When we’re looking at older pieces – Victoriana or Edwardian gas lamps, perhaps, or early Americana lamps created to burn oil or kerosene – you will want to decide whether you’re shopping for a purely decorative object, or whether you want a lamp that will be functional.

This amusing cherub table lamp of mine, for example, was originally an oil lamp but it’s been discretely converted to use electricity with a tiny low-wattage bulb at top under the glass chimney, and the electrical cord running down inside, totally hidden until it emerges at the base.  If it’s your intention to convert an oil lamp to use electricity, there are plenty of lamp kits on the market to make it easy – your biggest challenge,  in most of these DIY projects, will be to figure out how to conceal the cord.

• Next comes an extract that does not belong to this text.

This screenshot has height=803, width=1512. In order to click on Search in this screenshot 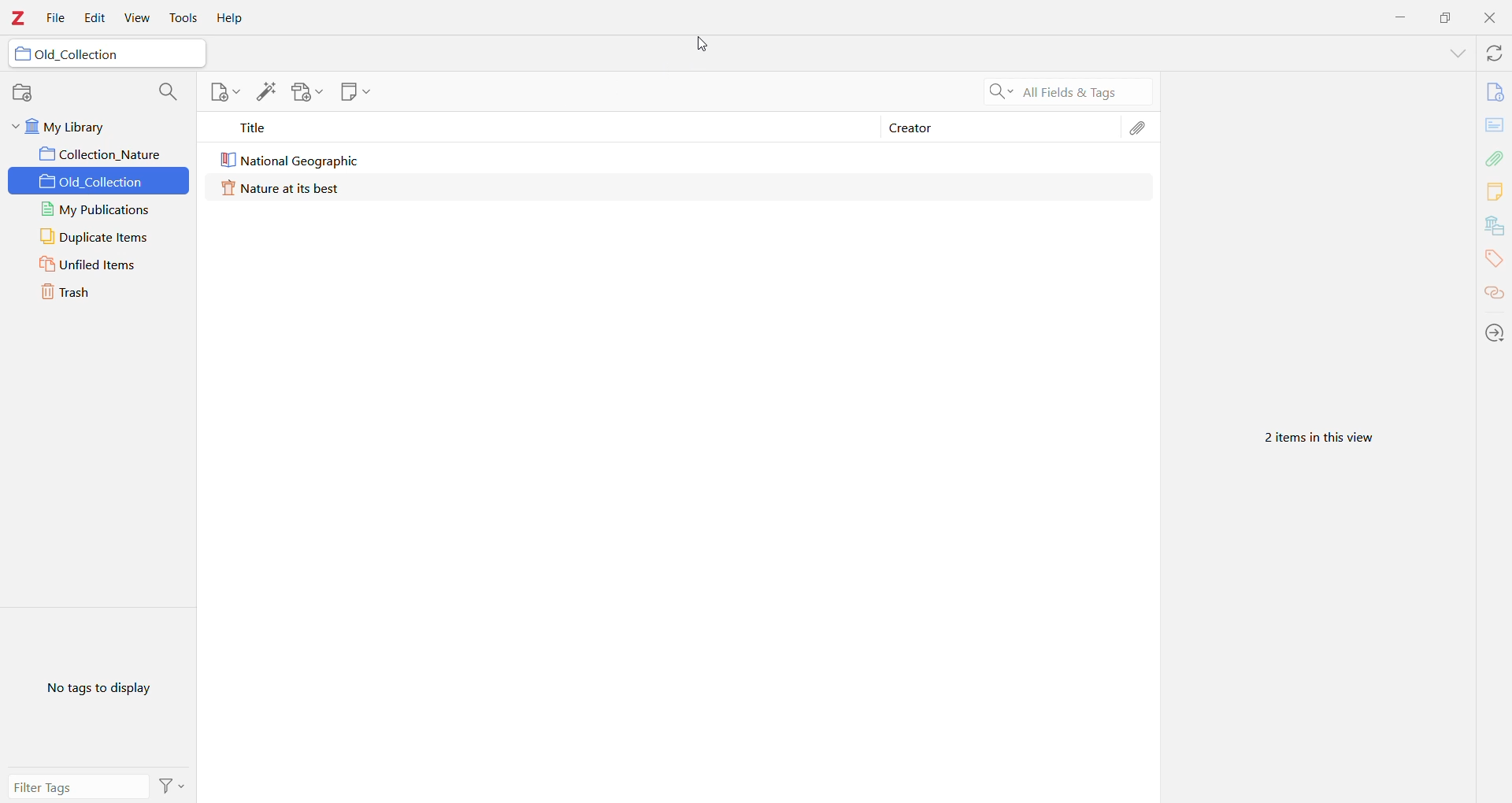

When you’re shopping for an antique lamp, take great care to check the glass shade or chimney for damage. Obviously, the glass is most often where damage to an antique lamp will turn up, too, as being the  most fragile part.  Scorches on the glass (for an old lamp that’s seen many years of use) are common, and not a big deal – most will clean off with care, and those blackening areas that can’t be removed will simply add character and authenticity. It’s the tiny almost-invisible cracks in the glass you’ll need to watch out for – very carefull run your fingertip lightly around the shade on the rim, to feel for cracks too small to see.  Hairline cracks and small chips may not affect the beauty of the piece, but they can compromise the strength of the shade and it can be incredibly difficult to find a good match for a replacement.